PAGE TEXT.

Before this patch, rails handled SCRIPT_NAME correctly only for regular
apps, but it failed to do it for mounted engines. The solution was to
hardcode default_url_options[:script_name], which is not the best answer
- it will work only when application is mounted at a fixed path.
This patch fixes the situation by respecting original value of
SCRIPT_NAME when generating application's routes from engine and the
other way round - when you generate engine's routes from application.
This is done by using one of 2 pieces of information in env - current
SCRIPT_NAME or SCRIPT_NAME for a corresponding router. This is because
we have 2 cases to handle:
- generating engine's route from application: in this situation
SCRIPT_NAME is basically SCRIPT_NAME set by the server and it
indicates the place where application is mounted, so we can just pass
it as :original_script_name in url_options. :original_script_name is
used because if we use :script_name, router will ignore generating
prefix for engine
- generating application's route from engine: in this situation we
already lost information about the SCRIPT_NAME that server used. For
example if application is mounted at /myapp and engine is mounted at
/blog, at this point SCRIPT_NAME is equal /myapp/blog. Because of that
we need to keep reference to /myapp SCRIPT_NAME by binding it to the
current router. Later on we can extract it and use when generating url
Please note that starting from now you *should not* use
default_url_options[:script_name] explicitly if your server already
passes correct SCRIPT_NAME to rack env.

RECORDED INFORMATION.
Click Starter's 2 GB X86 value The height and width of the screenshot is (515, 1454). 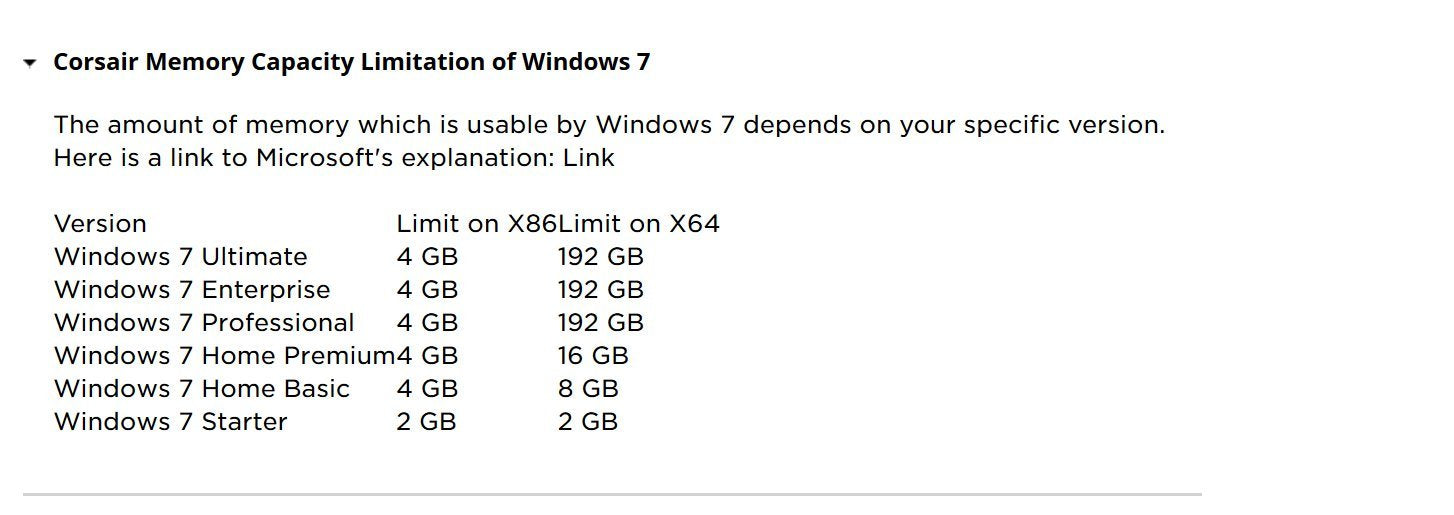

WRITTEN PROBLEM 1.
Answer these questions from the patch description:
(a) Before this patch, what workaround was used for mounted engines, and in what case does it work?
(b) In the example given, what is SCRIPT_NAME equal to when the application is mounted at /myapp and the engine at /blog?
(c) Why is :original_script_name passed instead of :script_name?
WRITTEN PROBLEM 2.
Summarize the patch description in two sentences.
WRITTEN PROBLEM 3.
In the patch description, swap "original value" for "initial value" and write out the passage between "This patch fixes" and "routes from application.", inclusive.
The data after the patch description is separate material.

FULL OUTPUT 1.
(a) The workaround was to hardcode default_url_options[:script_name], which works only when the application is mounted at a fixed path.
(b) SCRIPT_NAME is equal to /myapp/blog.
(c) If :script_name were used, the router would ignore generating the prefix for the engine.

FULL OUTPUT 2.
Before the patch, Rails handled SCRIPT_NAME correctly for regular apps but not for mounted engines, and the workaround of hardcoding default_url_options[:script_name] worked only when the application was mounted at a fixed path. The patch respects the original SCRIPT_NAME when generating routes between an application and its engines by using either the current SCRIPT_NAME or the SCRIPT_NAME for a corresponding router, so default_url_options[:script_name] should no longer be set explicitly when the server already passes a correct SCRIPT_NAME.

FULL OUTPUT 3.
This patch fixes the situation by respecting initial value of
SCRIPT_NAME when generating application's routes from engine and the
other way round - when you generate engine's routes from application.